Back to School Junk Food for Thought…by Jim Carlton

I was going to buy a copy of The Power of Positive Thinking, and then I thought: What the hell good will that do?

If all is not lost, then where is it?

I’m still going door-to-door trying to convert the heathens except now I have a couple of bodyguards with me. They’re part of the Jehovah’s Witness Protection Program.

Disney is recalling 1300 Mickey Mouse waffle irons sold between 2011 and 2015.  No injuries reported so far, but it did make one guy’s ears stand up.

There are two kinds of people: those who finish what they start and so on…

I think my grandmother is in her second childhood. The other day she entered a wet-shawl contest.

Who was Jehosephat and why was he jumping?

Why is it that most of the states where people are so opposed to same-sex unions…have no trouble at all with people marrying their cousins?

There’s a new product out that has a sentence for its name like, it’s called, “I Can’t Believe I Just Paid Three Dollars For Water.”

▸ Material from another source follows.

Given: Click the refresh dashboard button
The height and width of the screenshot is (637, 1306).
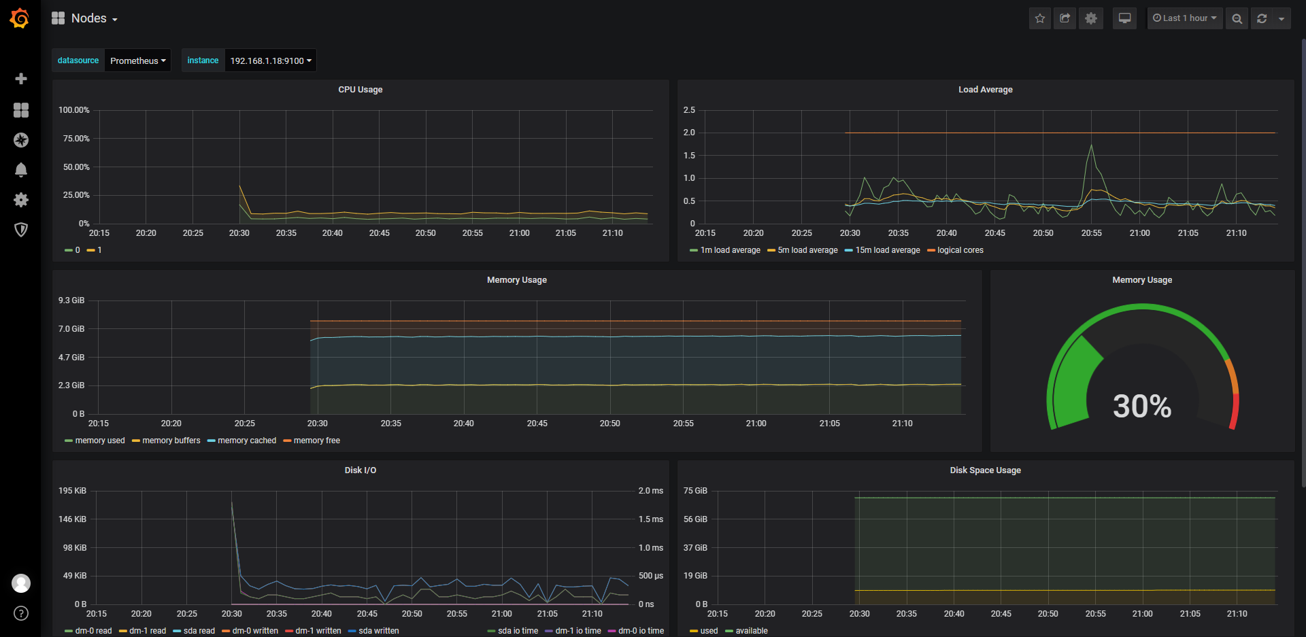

Why do you need an appointment to see a psychic?

My folks went to Turin and all I got was this lousy shroud.

Early in my career I used to dance as the rear end of one of those two-man dancing horses. But one day I broke my leg and they shot my partner in the head.”

My wife hates it when I get affectionate in public…unless it’s with her.

Jim Carlton spent his career in show business. He’s written for and traveled with the Smothers Brothers, Joan Rivers, Jim Stafford, Roger Miller, Mason Williams, Gallagher, the Kingston Trio and many others. He’s also written special material for the Tonight Show with Johnny Carson, Thicke of the Night, the Arsenio Hall Show and Late Night with David Letterman. He presently lives in Mount Dora and has been a city commissioner for a dozen years or more.